Exercise input —
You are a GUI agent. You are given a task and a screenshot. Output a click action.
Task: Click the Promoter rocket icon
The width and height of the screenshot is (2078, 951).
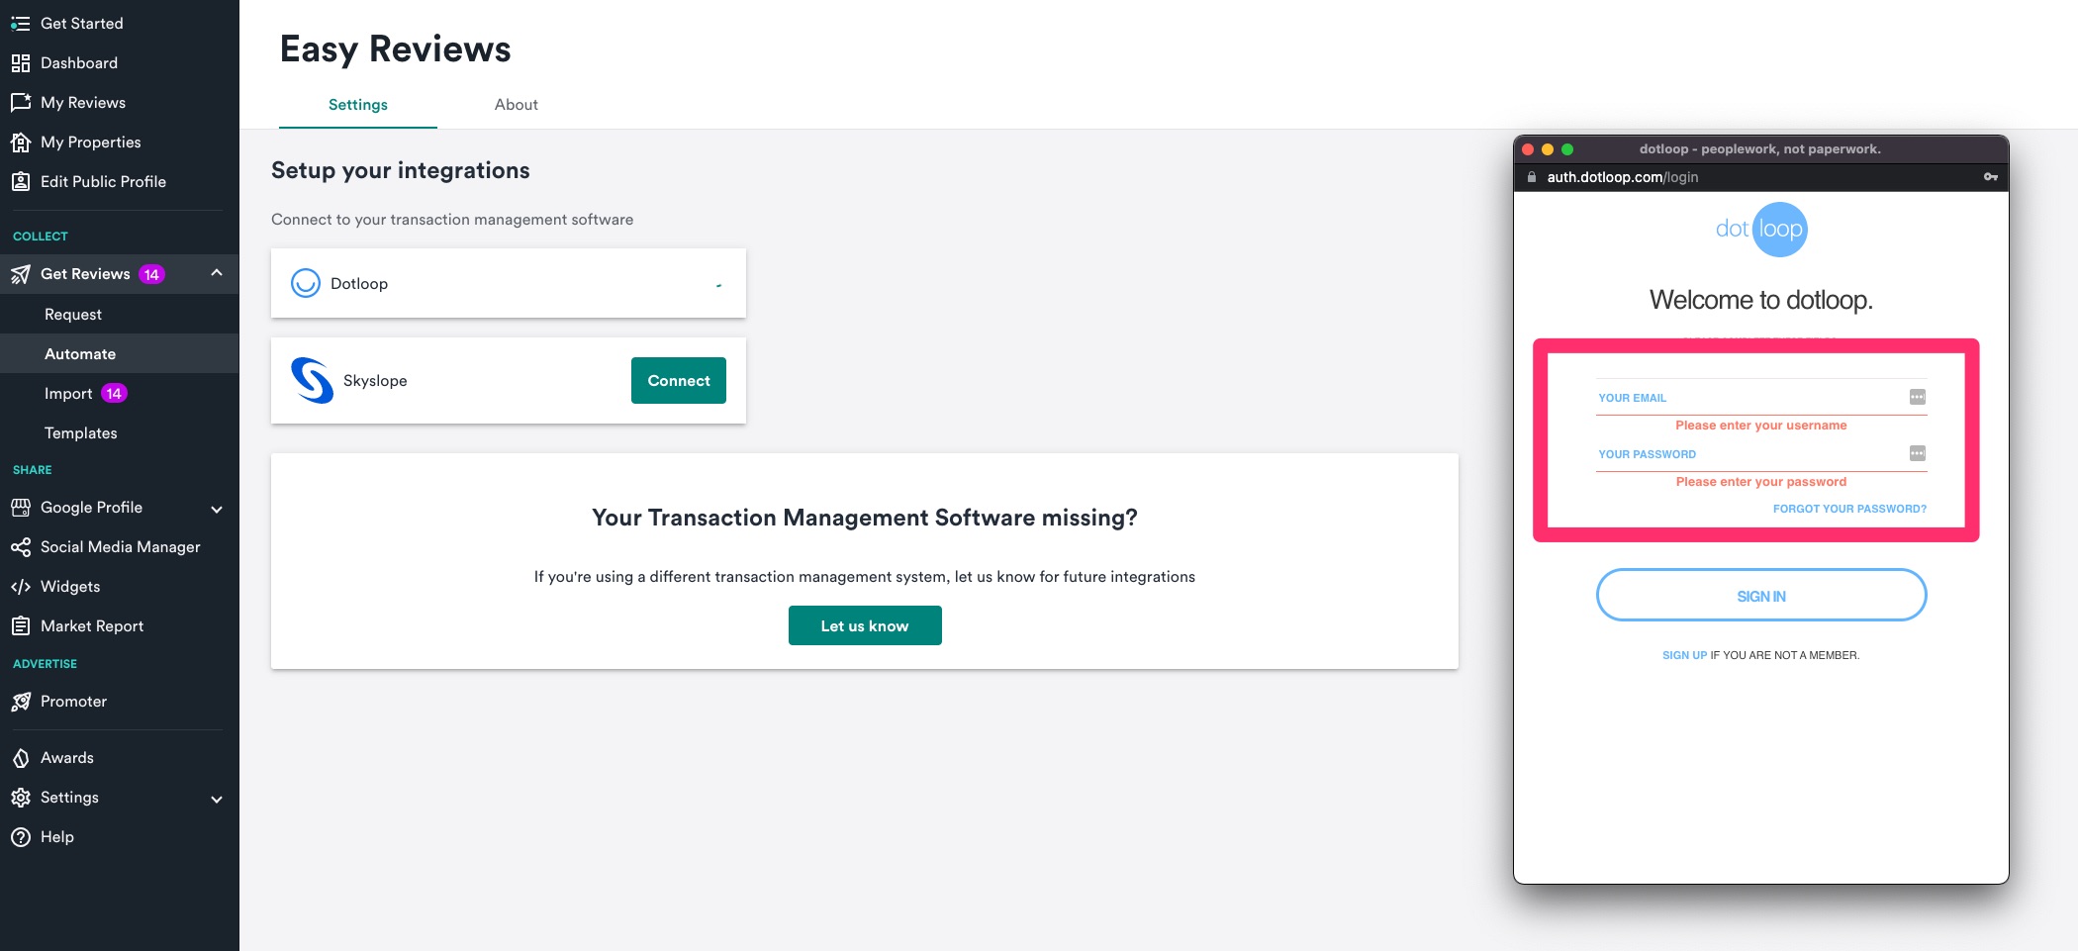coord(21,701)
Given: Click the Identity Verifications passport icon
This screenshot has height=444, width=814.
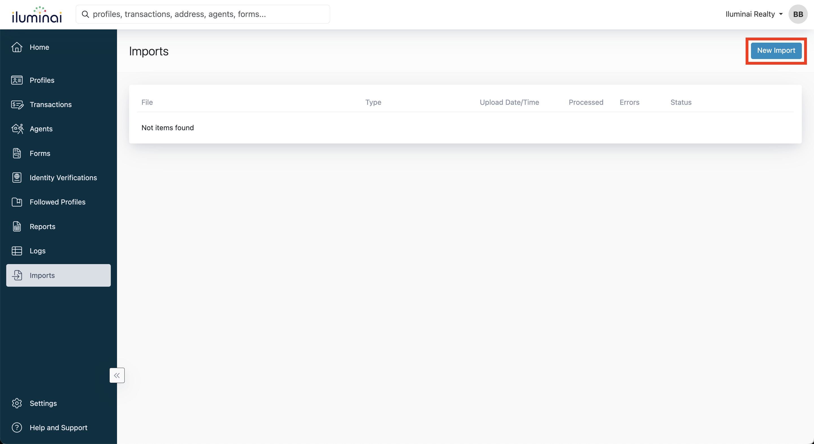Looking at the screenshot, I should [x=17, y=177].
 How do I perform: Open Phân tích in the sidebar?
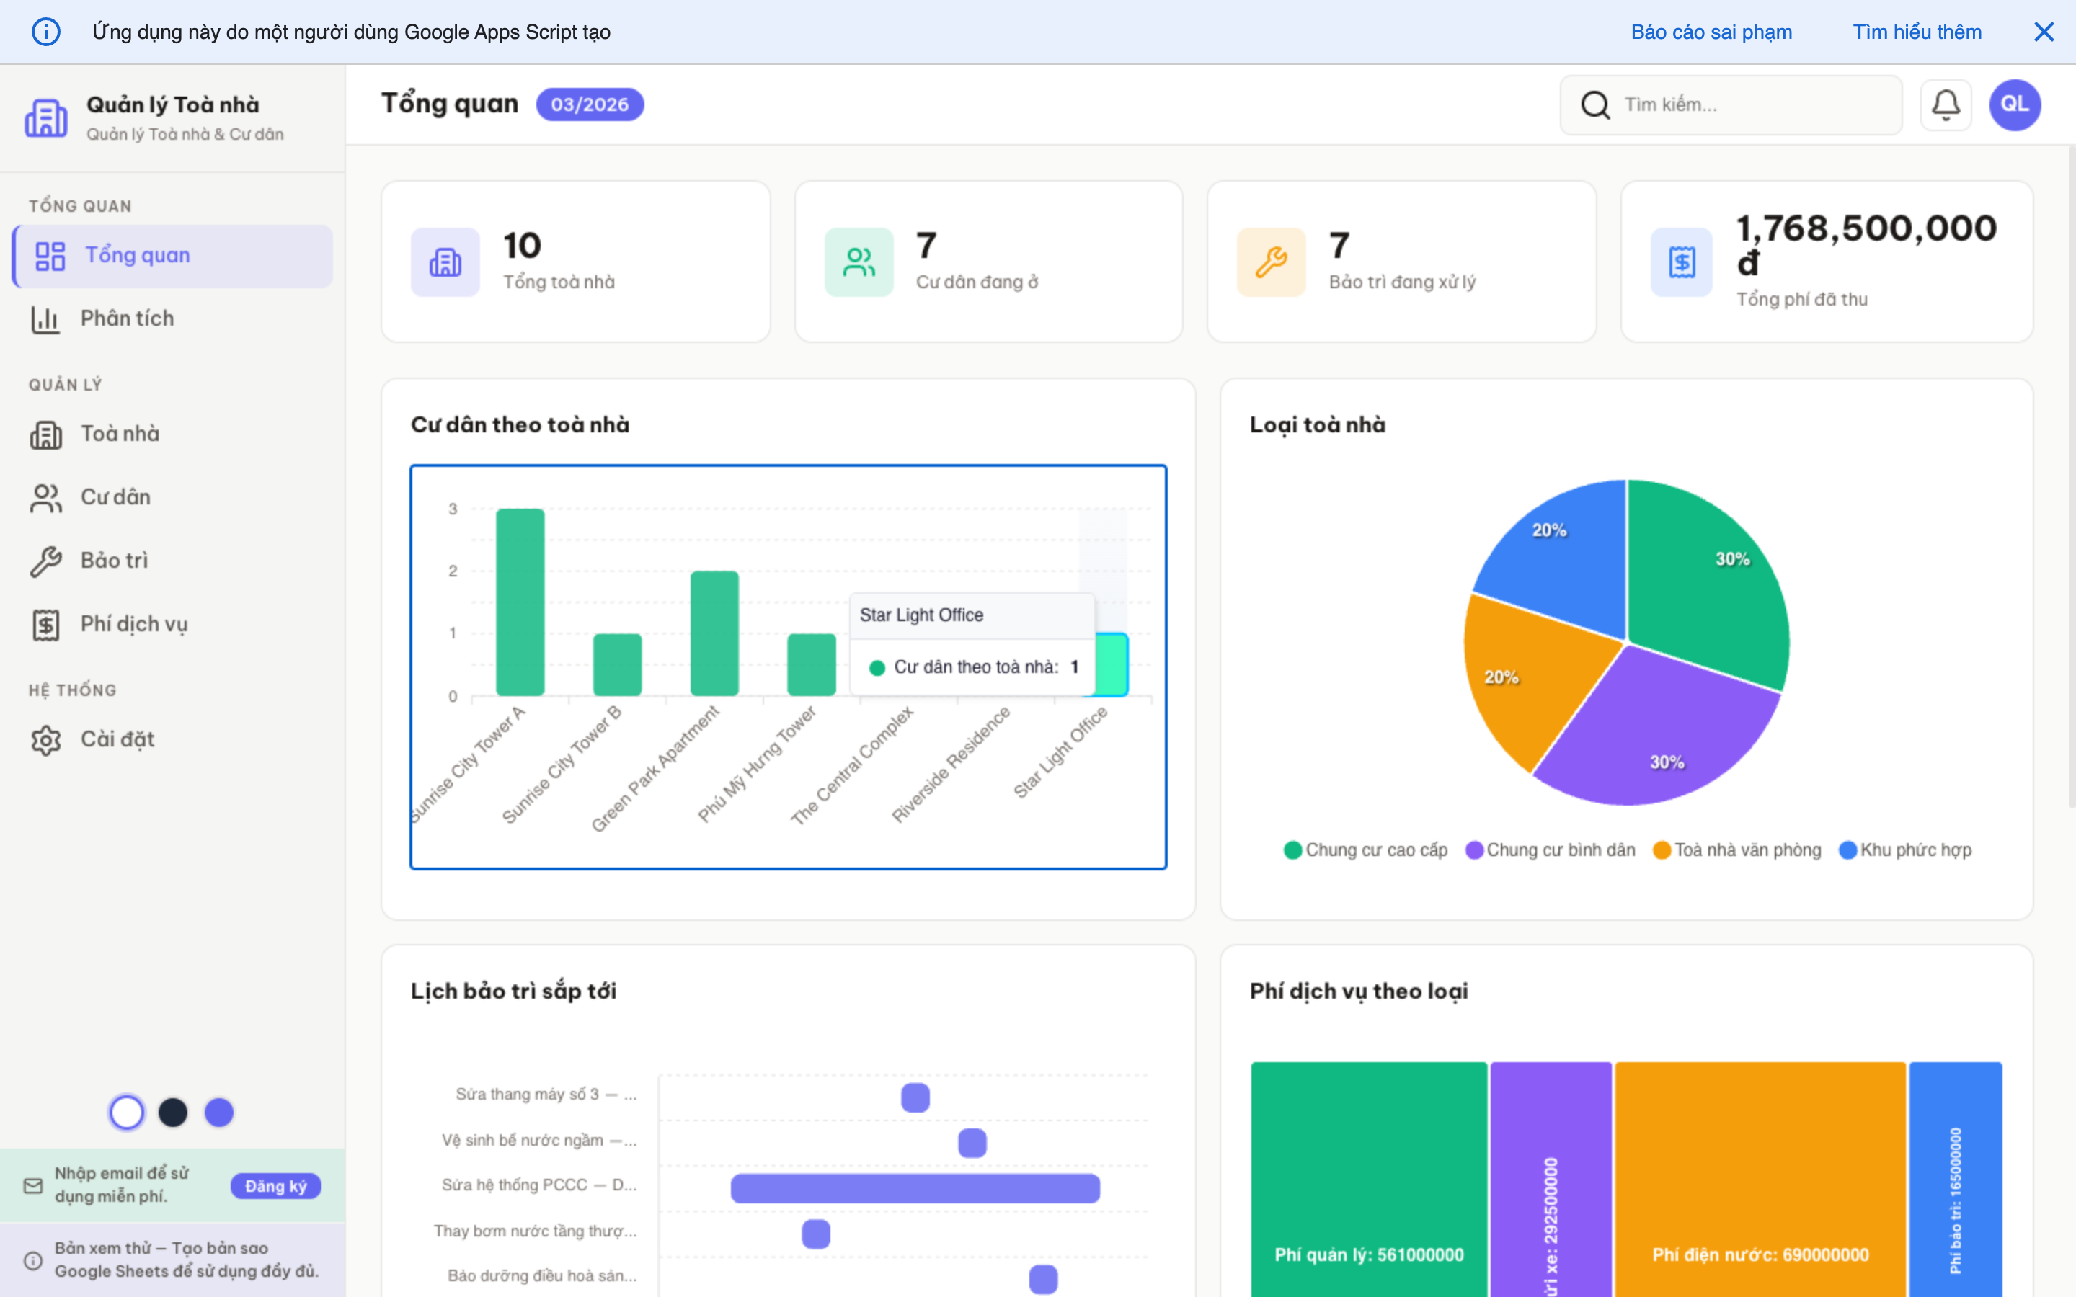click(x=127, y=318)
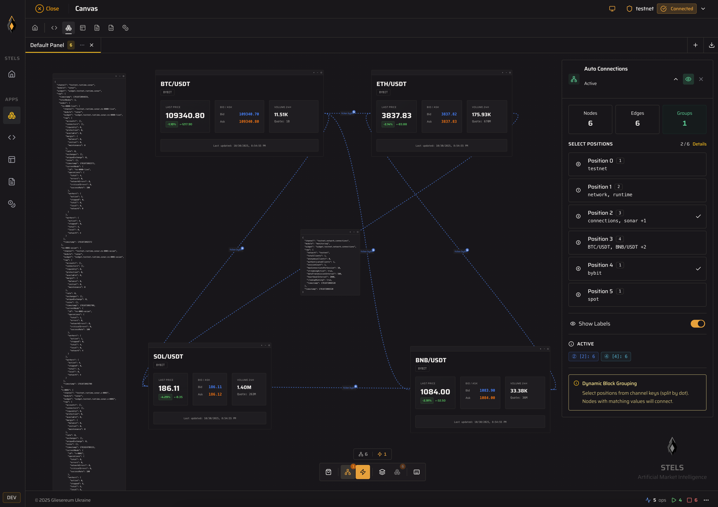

Your task — Report each line above that includes the string "icon".

Result of this task —
Task: Click the Promoter rocket icon
Given: Click the Identity Verifications passport icon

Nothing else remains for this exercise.